Knowing which pump is adding risk to your operations is helpful. Knowing the specific part that is going to fail, and when, drives key performance indicators in the right direction. You can use the PreMA software package (included with the InsightCM Analytics Toolkit) to better understand the measurements driving the results, or to zoom in on a failure mode.

Figure 5. Launch The DEI Group PreMA application software (included with the InsightCM Analytics Toolkit) directly from InsightCM to inspect specific failure modes, associated measurement data, and suggested maintenance actions.

Raw Sensor Data

Use InsightCM to access raw data with industry-standard analysis tools to spot-check components, troubleshoot sensor issues, and confirm a diagnosis from the analytics engine.

Figure 6. InsightCM includes industry-standard calculations, viewers, and analysis tools to diagnose equipment fleets from plants around the world.

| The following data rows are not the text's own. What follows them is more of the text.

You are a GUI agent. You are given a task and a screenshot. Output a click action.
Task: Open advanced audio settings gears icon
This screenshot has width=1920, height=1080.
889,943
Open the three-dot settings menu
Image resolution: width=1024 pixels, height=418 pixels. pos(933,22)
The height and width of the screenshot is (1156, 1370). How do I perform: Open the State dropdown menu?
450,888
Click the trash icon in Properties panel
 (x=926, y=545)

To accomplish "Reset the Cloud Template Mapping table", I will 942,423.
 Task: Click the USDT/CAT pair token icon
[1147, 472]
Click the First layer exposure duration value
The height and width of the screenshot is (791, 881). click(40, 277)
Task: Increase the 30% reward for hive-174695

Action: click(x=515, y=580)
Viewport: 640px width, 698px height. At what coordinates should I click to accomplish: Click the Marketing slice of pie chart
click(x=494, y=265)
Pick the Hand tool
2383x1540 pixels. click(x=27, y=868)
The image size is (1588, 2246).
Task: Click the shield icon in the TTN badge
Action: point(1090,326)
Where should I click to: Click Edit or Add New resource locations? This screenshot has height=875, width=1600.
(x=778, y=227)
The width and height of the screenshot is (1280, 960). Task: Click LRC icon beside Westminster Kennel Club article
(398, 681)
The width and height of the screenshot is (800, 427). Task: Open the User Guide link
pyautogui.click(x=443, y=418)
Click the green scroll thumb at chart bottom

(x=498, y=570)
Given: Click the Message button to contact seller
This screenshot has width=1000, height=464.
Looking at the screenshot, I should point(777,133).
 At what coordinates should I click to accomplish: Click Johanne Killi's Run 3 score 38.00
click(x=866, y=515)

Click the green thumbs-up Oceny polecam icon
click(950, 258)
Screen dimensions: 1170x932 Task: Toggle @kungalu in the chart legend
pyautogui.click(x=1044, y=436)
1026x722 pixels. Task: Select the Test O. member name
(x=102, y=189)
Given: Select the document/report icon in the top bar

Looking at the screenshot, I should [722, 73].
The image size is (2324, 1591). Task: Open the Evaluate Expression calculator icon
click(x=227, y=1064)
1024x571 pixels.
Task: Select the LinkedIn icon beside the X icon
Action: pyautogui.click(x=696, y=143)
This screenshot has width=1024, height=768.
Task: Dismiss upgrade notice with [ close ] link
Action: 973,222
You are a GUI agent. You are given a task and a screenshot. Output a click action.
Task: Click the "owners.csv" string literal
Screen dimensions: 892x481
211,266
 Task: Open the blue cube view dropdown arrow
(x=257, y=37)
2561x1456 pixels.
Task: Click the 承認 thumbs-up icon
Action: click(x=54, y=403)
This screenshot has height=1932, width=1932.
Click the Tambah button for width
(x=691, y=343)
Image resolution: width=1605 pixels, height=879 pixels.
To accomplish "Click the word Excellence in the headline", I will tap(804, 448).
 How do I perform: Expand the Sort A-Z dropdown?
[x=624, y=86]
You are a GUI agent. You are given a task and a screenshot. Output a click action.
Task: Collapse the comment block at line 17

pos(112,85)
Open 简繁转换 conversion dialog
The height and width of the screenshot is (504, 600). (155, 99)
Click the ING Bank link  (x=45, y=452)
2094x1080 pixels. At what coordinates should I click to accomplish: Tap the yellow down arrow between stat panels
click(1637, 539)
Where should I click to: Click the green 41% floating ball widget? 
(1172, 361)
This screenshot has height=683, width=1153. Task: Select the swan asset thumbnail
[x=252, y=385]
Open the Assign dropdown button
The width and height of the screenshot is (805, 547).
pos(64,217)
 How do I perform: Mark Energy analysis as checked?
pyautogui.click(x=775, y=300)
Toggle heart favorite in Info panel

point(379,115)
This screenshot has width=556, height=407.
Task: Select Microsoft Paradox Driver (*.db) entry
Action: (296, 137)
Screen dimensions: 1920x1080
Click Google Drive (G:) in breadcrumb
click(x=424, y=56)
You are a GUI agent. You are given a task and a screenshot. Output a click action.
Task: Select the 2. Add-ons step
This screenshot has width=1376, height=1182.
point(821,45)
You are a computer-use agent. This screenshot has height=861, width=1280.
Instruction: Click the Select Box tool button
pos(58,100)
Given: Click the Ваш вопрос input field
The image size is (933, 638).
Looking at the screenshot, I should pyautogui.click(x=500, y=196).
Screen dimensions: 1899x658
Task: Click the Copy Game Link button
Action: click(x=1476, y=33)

Deploy as Part of Your Digital Transformation

Analytics are a complex yet powerful technology for improving plant reliability. The DEI Group’s analytics and NI InsightCM are adjacent technologies in the industrial IoT software stack and combine to help companies modernize asset maintenance with a complete solution–from sensor data to informational dashboards.

Figure 7. InsightCM has the hardware, sensor, software, and analytics support you need to connect a variety of assets to your IoT network as part of a digital transformation program.